June steps forward, calm and precise. “Mind if I take a look?”

She slides on gloves, crouches low beside the ERS bay near the MGU-K wiring harness, and peels back the insulation with steady fingers. The telemetry monitors pulse blue across the wall, the low whir of servers filling the space around her. The acrid scent of hot electrics clings faintly in the air. Her brow furrows.

“This connection seems improperly insulated. It’s vibrating under stress—causing signal interference. That might be why your voltage readings are inconsistent.”

Raf steps in beside her but doesn’t touch anything right away. Zach shifts beside him, eyes flicking to the new data overlay while Raf pulls up the diagnostic stream, studying the telemetry June flagged.

A minute passes. He cross-checks the voltage logs, then taps into the signal timing overlay. His expression shifts.

“She’s right,” he mutters finally. “Telemetry confirms the spike pattern lines up with vibration intervals. It’s that connection. Good catch, Ms. Kennedy.”

I can’t stop watching her. The way she crouches, focused and unfazed, sleeves pushed up and jaw tight—it does something to me. And when she tugs off her gloves with one quick flick and turns to smile at Raf, I swear my pulse spikes like we just hit DRS.

But she doesn’t gloat. Just says, “I would suggest reinsulating the joint with non-conductive Kevlar tape—durable under heat, good at damping vibration—and recalibrate the ERS recovery curve by point-two. That should stabilize output under dynamic load.”

From behind the engineers, Dante’s voice suddenly rings out—startling enough that a few heads turn. “Document the fix and escalate to systems compliance.”
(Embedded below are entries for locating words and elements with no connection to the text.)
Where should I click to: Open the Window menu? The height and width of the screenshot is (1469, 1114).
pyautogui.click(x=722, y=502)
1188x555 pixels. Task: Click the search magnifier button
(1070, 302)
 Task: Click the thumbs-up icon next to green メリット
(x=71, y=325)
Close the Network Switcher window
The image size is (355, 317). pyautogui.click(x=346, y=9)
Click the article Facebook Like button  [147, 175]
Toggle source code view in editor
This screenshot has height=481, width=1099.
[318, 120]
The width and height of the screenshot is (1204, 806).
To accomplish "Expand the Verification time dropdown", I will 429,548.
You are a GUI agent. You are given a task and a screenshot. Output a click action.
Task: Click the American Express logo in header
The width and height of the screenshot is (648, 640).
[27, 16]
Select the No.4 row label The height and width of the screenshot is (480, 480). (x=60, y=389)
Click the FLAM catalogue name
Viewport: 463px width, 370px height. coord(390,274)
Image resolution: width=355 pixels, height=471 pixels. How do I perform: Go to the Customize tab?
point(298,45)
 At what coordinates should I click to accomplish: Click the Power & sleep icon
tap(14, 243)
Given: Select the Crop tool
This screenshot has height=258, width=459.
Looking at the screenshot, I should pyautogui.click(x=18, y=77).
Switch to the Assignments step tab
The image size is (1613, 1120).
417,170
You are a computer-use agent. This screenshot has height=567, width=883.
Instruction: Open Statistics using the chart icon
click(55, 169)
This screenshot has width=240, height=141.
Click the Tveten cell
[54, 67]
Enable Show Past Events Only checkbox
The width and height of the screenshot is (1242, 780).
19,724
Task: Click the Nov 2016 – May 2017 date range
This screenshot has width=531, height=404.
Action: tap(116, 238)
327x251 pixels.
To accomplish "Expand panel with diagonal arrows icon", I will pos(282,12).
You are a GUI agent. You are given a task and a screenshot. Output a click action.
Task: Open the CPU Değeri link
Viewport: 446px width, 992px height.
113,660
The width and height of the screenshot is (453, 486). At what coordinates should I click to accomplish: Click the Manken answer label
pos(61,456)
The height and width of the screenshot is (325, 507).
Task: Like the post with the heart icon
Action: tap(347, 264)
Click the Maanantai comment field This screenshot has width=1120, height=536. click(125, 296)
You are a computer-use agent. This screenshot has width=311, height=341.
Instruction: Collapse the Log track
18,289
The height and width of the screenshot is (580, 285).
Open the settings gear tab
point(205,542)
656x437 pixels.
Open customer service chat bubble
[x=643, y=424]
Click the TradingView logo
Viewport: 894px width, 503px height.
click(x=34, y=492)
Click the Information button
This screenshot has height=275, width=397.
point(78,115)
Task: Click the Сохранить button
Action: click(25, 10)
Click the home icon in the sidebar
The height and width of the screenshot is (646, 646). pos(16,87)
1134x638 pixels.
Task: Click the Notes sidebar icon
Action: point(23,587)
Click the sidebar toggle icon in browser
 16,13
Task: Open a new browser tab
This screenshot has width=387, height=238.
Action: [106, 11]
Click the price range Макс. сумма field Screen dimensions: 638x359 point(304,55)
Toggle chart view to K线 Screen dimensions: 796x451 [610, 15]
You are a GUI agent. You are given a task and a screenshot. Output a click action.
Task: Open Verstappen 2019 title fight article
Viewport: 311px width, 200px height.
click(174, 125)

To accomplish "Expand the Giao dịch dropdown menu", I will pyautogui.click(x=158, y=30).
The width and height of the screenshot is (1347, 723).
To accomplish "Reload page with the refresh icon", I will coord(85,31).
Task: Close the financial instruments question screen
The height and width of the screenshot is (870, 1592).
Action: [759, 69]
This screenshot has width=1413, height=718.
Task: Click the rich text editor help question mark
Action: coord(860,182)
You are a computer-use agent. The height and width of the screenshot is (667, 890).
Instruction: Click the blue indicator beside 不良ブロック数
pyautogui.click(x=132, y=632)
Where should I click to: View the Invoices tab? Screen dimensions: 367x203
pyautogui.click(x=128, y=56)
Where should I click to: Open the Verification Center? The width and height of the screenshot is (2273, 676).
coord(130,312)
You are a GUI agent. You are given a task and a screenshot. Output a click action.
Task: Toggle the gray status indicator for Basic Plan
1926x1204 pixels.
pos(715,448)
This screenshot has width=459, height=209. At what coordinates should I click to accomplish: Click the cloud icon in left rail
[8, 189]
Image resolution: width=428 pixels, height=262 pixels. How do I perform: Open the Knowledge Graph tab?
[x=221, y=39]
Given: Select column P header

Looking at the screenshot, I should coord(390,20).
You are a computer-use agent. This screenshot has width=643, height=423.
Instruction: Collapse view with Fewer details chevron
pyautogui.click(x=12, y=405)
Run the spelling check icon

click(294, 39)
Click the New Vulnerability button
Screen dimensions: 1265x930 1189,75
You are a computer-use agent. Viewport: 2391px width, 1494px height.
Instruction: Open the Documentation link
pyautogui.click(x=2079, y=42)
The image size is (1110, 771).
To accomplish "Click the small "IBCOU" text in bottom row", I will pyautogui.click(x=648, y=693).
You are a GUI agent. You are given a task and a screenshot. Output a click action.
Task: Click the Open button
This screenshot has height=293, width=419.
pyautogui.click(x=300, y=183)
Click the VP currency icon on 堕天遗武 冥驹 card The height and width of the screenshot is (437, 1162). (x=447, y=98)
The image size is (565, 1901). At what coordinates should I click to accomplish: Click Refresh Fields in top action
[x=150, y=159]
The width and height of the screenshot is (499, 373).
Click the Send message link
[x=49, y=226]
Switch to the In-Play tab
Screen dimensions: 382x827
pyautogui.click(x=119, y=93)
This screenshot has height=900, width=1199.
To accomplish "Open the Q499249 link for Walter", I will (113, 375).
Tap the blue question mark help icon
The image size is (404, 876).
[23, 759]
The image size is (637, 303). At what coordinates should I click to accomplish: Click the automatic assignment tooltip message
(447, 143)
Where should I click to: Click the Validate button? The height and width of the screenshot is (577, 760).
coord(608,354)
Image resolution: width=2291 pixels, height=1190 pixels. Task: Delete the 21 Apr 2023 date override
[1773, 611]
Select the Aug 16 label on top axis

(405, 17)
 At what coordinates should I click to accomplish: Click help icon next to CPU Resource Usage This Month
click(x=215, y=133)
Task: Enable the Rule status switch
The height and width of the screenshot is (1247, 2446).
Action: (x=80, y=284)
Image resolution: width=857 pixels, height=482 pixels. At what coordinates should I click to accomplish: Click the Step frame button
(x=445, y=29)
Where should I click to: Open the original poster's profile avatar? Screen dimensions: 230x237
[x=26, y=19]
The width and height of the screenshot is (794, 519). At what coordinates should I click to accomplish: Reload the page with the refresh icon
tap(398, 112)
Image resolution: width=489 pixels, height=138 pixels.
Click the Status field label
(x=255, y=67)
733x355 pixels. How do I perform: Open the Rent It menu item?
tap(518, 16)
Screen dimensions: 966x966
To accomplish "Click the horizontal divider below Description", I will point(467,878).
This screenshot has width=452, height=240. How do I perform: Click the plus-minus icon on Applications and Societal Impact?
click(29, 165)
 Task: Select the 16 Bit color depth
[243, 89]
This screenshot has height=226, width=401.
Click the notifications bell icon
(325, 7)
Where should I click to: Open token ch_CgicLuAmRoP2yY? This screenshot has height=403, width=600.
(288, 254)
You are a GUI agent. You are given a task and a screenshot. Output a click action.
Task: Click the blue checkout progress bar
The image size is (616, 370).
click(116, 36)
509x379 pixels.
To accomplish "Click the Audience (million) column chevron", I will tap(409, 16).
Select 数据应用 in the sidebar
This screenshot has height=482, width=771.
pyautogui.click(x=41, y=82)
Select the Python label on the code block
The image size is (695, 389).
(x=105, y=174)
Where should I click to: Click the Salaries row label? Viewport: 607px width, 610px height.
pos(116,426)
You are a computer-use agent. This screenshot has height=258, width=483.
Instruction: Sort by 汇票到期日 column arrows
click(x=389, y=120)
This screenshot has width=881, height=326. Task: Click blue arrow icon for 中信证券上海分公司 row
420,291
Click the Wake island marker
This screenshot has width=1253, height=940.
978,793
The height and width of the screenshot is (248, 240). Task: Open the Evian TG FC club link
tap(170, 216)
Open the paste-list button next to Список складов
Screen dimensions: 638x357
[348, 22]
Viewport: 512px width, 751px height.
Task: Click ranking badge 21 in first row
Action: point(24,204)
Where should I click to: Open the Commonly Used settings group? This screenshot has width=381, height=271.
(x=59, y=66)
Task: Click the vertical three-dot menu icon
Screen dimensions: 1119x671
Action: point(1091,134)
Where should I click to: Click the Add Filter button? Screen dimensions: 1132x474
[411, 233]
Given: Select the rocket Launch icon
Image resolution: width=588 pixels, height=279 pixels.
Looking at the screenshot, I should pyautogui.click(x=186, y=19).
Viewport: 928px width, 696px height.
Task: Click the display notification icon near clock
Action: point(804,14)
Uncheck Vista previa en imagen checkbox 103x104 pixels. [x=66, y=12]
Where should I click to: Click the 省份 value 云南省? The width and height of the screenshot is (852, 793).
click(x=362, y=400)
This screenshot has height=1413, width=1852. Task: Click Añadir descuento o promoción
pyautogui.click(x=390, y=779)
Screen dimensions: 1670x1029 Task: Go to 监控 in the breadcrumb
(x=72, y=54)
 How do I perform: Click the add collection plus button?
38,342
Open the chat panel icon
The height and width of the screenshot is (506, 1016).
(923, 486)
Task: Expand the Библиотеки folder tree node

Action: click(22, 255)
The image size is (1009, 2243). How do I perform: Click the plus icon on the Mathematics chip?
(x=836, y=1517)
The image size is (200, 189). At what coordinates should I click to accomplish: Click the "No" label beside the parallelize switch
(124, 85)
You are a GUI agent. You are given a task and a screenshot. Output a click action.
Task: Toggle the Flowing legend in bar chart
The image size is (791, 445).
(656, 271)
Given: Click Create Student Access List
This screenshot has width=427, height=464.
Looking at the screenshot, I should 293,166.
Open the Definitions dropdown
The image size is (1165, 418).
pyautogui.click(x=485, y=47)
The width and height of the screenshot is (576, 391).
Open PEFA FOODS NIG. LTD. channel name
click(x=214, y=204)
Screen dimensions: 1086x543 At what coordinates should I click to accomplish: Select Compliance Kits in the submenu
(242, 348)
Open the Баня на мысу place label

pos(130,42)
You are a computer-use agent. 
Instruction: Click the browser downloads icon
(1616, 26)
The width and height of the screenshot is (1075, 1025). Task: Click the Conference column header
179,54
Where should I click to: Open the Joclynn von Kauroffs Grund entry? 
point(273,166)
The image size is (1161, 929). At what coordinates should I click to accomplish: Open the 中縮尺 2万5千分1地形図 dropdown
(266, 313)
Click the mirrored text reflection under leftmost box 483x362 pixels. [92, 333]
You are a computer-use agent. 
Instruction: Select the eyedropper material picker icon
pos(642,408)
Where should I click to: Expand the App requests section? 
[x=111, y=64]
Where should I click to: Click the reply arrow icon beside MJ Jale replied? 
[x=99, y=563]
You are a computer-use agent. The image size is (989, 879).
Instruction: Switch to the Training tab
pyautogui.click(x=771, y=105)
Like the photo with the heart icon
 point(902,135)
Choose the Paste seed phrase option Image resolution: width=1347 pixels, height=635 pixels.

He takes a slow step forward and glances over at me—just a flick of his eyes, unreadable to anyone else, but I catch it. The kind of look that says he’s surprised. Impressed. And maybe even a little bit stunned she pulled it off like that, in front of his entire team.

I don’t miss the way the others nod. The way they actually look at June now—not as my girlfriend, but as someone who belongs here. Who just schooled them all in the middle of a live test run.

It hits me hard. That fierce rush of pride crashing into something deeper. She's not just impressive—she’s the kind of woman who walks into a high-stakes F1 garage and earns respect without grandstanding.

Just her brain, her calm, and her sleeves rolled up. I want to walk over, tuck her under my arm, and kiss her like a man who knows what he's got. But this is her moment.

Raf gives her a look that’s half admiration, half awe. “Hell of a call.”

June beams, cheeks flushed. “Honestly? That felt amazing. I actually helped.”